Man diskreditiert Religion generell, weil diese mit Glauben und nicht mit Wissen zu tun habe. Wer so argumentiert, hat jedenfalls nicht viel vom tieferen Wesen jeder Religion verstanden, die immer auf Erfahrung bzw. Empirie aufbaut. Glaube gründet auf Wissen und wo das nicht geschieht, sind wir in den perversen Fundamentalismen, die es freilich in jeder Religion gibt. Als Religionslehrer der im Auftrag der Kirche und der Bildungsbehörden tätig ist, kann ich auf einem großen und gemeinsamen Konsens bauen. Starkes Symbol dafür ist wohl die Tatsache, dass in der bedeutsamsten Kirche Österreichs eine Impfstation errichtet wurde. Dazu meinte Kardinal Schönborn: „Der Stephansdom ist ein geeigneter Ort, um daran zu erinnern, dass impfen etwas mit Selbstschutz, Nächstenliebe und
andere zu schützen zu tun hat, deshalb glauben wir, dass der Stephansdomdafür ein guter Platz ist.“
Man diskreditiert generell die Medien und Journalistinnen und Journalisten und verwendet Worte aus der Zeit des Nationalsozialismus, wenn man von „Lügenpropaganda“ schreibt und redet. Vor allem der ORF wird dabei ins Visier genommen.

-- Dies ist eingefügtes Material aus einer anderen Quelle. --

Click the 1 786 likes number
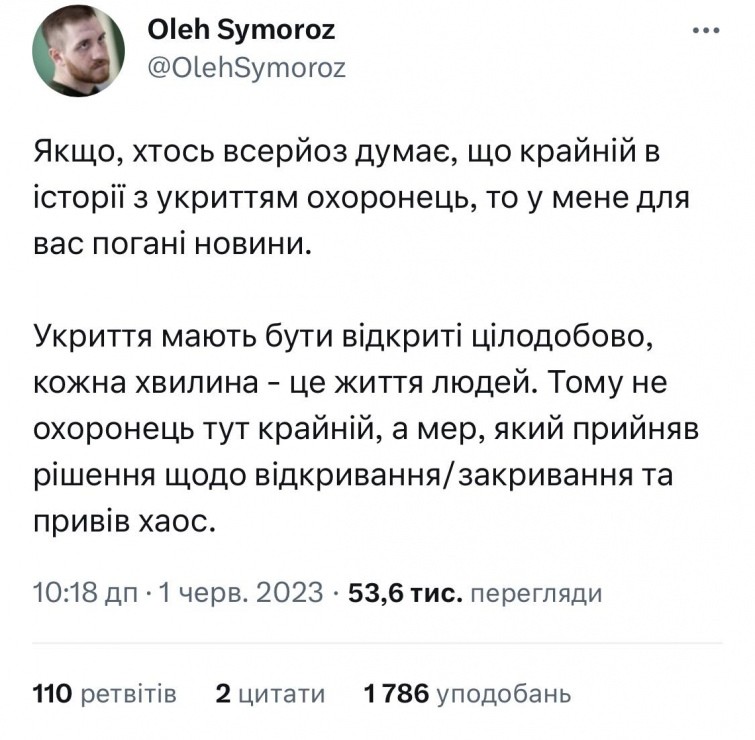Image resolution: width=755 pixels, height=740 pixels. click(x=396, y=693)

Man diskreditiert generell die staatlichen Instanzen und redet und schreibt von „Regierungspropaganda“ und „Angstkampagne“, wenn diese über Covid-Maßnahmen aufklären.
Man verharmlost die Covid-19-Infektionen und stellt sie als weniger gefährlich dar als Influenza. Man leugnet schlichtweg Berichte über die Auswirkungen der Pandemie. Man versucht selbst am Beispiel von Bergamo, wo sich innerhalb kurzer Zeit Tausende Menschen infizierten, wo sich Ärztinnen und Ärzte bis zur völligen Erschöpfung um die Covid-Erkrankten kümmerten, wo Kirchen sich mit Leichensärgen füllten abstruse Konstruktionen: Die Berichte seien getürkt gewesen und die Toten seien die Folge eines Schiffunglücks und wenn das Krankensystem in Italien zusammenbreche, sei das ohnehin an der Tagesordnung.

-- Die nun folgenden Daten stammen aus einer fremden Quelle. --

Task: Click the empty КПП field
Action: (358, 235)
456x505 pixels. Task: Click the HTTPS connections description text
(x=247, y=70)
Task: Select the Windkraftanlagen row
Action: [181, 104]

Man bestreitet die Wirksamkeit der Covid-19-Vakzine mit dem Verweis, dass sie keinen vollständigen Impfschutz geben würden. Auch hier wird die Halbwahrheiten-Argumentation sichtbar. Dass die Viruslast – und damit auch die Ansteckungsgefahren sowie die schweren Verläufe einer Krankheit – durch Impfungen sinken, wird nicht genannt. Auch nicht, dass eine Neuinfektion aufgrund von Impfungen in einem sehr geringen Ausmaß stattfindet, dass die Hospitalisierungen und intensivmedizinischen Aufenthalte bei Geimpften nur ganz selten sind – und diese auch nur aufgrund anderer Vorerkrankungen.
Man behauptet, Covid-19-Impfungen würden unfruchtbar machen und verunsichert damit vor allem junge Menschen. Solche Impfmythen gab es auch schon gegen die Polio-Impfungen und haben sich als völlig haltlos herausgestellt. Medizinisch-biologisch gesehen ist erwiesen, dass Covid-Impfungen nicht zur Unfruchtbarkeit führen können.
Man warnt vor den Gefahren der der mRNA- und Vektorimpfstoffe und nimmt lieber in Kauf, dass es zum nächsten Lockdown kommt, dass das Krankenhauspersonal bis zur Erschöpfung sich um Covid-Erkrankte kümmert, dass vulnerable Gruppen unserer Gesellschaft in der Pandemie besonders gefährdet sind, die Wirtschaft noch mehr Schaden erleiden wird und Schulen wieder geschlossen werden müssten.